### EXCERPTED PASSAGE
==============================

17 Jul 2024
by Ivan Kinash

How virtual trusted execution environments can drive mobile payment growth and innovation

Guest blog from Ivan Kinash; the co-founder and CEO of Licel, a global leader in mobile channel protection.

As a mobile channel protection company, we understand that it can sometimes be challenging to visualise the threats facing applications and how and where protection mechanisms operate.

It might help to imagine for a moment that a mobile application is a bit like a passport. As you flick through your passport you’ll notice lots of anti-tampering and integrity control measures in there. Different layers have been added over the years, from the watermarks to the hologram images and unique ID numbering. But by far the most modern and impressive form of integrity control is the chip inside your passport that enables it to be immediately scanned and verified.

==============================

### RECORDS

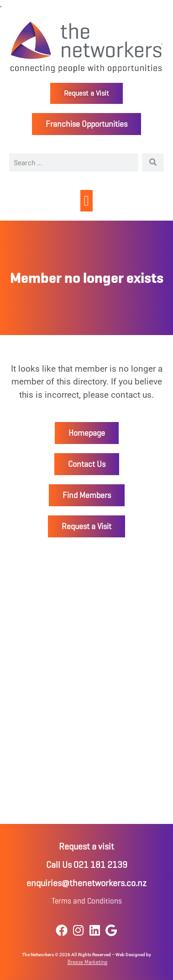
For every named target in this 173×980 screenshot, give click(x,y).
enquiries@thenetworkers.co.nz (86, 883)
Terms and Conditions (87, 901)
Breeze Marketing (87, 962)
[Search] (153, 162)
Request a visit (86, 846)
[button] (86, 200)
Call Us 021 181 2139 (87, 865)
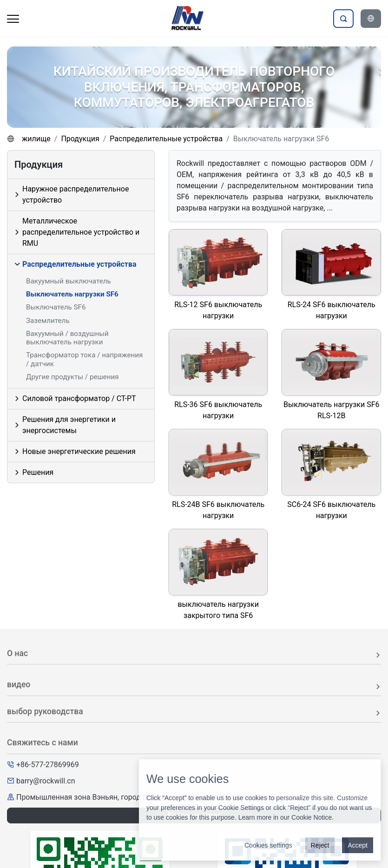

==============================

### DIRECTIVE 1
In the guest blog, what is described as the most modern and impressive form of integrity control in a passport?
### DIRECTIVE 2
Summarize the guest blog in two sentences.

### WRITTEN RESPONSE 1
The chip inside the passport that lets it be immediately scanned and verified.

### WRITTEN RESPONSE 2
Ivan Kinash, co-founder and CEO of the mobile channel protection company Licel, writes that it can be hard to visualize the threats facing applications and where protection mechanisms operate. To help, the guest blog likens a mobile application to a passport, whose layers of anti-tampering measures such as watermarks, hologram images and unique ID numbers are led by a chip that lets it be immediately scanned and verified.